• _Aim of the task_
Copy out every line of the records in which "blue" can be found.

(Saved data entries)

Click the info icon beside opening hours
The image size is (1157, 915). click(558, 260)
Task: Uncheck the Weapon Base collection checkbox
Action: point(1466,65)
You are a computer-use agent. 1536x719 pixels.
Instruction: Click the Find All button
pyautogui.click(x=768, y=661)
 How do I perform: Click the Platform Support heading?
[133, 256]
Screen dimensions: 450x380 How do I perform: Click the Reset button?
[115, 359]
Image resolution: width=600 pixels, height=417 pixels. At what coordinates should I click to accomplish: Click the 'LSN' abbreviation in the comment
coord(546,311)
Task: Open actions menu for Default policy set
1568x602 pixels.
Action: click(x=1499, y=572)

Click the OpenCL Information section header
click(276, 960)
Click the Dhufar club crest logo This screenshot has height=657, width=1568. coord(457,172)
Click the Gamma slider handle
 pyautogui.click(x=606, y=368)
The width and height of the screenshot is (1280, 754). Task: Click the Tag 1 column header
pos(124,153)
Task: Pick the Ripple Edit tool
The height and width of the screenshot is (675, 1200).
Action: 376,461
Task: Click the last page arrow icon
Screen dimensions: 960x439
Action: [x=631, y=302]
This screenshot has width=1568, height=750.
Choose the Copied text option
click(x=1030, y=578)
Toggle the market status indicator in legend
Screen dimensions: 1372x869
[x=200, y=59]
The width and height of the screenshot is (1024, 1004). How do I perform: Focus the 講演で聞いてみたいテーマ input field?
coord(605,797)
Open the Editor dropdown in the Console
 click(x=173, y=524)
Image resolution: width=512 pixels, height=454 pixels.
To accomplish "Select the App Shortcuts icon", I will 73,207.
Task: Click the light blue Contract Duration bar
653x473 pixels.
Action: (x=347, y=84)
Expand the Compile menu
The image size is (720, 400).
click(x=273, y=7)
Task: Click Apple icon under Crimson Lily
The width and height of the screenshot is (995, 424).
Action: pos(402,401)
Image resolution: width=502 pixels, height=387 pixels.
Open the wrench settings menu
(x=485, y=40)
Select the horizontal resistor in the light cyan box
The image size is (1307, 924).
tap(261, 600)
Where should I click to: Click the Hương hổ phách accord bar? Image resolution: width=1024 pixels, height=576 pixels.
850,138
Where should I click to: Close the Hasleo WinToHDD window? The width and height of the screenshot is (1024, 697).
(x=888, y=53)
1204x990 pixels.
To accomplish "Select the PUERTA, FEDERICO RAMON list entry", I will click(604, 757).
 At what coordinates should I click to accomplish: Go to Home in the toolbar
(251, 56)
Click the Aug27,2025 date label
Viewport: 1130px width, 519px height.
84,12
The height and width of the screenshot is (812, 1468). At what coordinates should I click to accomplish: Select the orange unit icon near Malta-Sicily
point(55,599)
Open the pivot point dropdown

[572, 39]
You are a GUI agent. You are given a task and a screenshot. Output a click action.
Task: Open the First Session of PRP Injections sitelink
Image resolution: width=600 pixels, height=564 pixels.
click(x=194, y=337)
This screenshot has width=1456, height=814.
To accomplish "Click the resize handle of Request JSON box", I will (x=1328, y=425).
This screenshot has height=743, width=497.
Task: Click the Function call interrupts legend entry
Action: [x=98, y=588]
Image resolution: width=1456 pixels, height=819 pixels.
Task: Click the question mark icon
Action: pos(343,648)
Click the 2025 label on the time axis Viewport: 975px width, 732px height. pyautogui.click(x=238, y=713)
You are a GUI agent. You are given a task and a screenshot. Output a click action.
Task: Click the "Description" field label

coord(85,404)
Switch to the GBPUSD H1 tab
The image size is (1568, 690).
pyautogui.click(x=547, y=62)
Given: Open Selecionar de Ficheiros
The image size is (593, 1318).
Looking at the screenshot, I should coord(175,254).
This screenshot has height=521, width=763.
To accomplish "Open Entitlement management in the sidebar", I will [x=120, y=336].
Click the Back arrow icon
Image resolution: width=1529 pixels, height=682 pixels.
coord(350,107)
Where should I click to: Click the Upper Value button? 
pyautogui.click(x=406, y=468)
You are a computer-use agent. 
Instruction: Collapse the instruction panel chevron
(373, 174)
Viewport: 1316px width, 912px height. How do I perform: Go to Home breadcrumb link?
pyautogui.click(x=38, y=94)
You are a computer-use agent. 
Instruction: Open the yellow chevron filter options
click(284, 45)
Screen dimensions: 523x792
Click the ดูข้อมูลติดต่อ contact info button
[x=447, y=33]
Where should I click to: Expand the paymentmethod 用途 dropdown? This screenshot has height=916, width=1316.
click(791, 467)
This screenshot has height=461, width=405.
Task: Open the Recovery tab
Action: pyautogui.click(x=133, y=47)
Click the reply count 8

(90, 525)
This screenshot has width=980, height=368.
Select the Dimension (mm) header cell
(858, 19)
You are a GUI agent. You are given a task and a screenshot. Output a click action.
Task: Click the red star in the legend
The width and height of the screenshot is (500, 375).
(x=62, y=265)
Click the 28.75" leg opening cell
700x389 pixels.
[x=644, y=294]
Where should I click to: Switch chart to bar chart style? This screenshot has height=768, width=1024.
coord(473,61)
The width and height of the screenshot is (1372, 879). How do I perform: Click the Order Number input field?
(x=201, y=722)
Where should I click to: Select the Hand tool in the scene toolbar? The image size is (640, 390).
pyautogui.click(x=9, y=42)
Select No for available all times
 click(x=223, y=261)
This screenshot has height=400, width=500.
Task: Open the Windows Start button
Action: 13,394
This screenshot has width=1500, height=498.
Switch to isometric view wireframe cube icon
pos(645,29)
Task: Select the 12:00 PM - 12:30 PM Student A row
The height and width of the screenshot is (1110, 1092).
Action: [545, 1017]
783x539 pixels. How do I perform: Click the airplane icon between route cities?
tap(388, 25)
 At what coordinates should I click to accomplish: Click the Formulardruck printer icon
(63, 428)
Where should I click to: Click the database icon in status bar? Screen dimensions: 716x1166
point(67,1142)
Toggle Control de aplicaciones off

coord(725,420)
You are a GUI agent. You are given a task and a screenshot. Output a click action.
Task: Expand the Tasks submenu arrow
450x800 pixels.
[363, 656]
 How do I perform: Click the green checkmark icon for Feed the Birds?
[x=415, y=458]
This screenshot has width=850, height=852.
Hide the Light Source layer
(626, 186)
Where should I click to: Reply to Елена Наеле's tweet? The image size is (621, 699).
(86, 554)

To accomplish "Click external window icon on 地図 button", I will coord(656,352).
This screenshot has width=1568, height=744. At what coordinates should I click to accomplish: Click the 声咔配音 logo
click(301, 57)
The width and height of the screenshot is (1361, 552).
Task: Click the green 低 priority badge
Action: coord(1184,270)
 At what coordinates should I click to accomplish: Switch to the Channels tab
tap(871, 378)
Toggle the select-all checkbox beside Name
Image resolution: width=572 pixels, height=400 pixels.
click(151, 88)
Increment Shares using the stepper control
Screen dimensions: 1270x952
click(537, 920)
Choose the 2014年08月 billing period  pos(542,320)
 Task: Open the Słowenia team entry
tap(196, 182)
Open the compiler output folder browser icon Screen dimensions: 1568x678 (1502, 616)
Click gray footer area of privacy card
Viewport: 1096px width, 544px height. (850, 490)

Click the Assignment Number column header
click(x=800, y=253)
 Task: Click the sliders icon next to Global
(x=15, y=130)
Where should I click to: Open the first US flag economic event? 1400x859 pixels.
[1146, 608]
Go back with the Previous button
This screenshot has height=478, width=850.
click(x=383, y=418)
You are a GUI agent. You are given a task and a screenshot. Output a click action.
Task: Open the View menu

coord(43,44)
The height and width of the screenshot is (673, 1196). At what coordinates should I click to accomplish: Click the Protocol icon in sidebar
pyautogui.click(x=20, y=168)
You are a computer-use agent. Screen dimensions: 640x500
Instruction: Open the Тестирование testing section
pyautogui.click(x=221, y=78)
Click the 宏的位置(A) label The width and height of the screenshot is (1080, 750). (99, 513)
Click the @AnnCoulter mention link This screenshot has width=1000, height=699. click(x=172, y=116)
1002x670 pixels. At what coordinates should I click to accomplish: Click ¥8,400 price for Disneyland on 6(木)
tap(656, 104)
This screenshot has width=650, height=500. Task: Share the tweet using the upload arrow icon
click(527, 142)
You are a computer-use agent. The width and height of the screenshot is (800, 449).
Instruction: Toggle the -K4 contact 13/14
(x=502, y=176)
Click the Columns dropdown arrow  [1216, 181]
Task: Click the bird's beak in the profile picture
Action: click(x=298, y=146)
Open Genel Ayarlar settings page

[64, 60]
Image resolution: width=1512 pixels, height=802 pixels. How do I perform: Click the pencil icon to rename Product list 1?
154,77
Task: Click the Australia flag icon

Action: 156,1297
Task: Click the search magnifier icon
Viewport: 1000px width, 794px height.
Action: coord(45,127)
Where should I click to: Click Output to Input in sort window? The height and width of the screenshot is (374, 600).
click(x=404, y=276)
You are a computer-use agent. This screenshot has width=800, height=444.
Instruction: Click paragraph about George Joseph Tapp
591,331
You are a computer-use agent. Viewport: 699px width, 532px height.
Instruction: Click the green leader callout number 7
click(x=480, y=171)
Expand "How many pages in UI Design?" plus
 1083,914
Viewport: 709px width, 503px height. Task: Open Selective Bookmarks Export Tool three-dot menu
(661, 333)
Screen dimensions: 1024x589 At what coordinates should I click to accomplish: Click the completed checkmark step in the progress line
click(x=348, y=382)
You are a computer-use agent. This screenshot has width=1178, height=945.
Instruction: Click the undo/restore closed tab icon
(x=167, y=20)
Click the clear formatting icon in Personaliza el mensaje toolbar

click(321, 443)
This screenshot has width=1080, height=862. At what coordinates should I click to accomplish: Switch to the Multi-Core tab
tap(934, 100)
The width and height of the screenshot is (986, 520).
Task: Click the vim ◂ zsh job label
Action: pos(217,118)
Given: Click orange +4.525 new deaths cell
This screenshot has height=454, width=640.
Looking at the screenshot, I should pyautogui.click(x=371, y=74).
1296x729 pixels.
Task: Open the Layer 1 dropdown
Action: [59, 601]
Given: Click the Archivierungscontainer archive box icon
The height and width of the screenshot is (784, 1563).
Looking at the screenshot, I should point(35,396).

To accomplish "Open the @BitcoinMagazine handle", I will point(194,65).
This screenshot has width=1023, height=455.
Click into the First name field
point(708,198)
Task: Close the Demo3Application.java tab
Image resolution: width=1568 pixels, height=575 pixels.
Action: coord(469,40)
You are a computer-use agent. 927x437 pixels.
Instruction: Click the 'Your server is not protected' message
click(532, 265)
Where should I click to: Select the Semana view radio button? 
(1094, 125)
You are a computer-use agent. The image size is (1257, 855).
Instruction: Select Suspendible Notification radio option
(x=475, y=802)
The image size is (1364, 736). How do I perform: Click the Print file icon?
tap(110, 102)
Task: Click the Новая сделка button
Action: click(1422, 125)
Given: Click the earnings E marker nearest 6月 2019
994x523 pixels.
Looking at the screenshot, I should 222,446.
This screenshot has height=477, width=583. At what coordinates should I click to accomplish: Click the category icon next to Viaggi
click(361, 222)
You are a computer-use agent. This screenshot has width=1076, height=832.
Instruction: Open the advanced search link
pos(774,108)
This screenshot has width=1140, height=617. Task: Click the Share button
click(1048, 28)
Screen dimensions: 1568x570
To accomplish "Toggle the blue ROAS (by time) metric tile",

• _Problem solution_
Task: Click the light blue Contract Duration bar
To accomplish "Toggle the blue ROAS (by time) metric tile",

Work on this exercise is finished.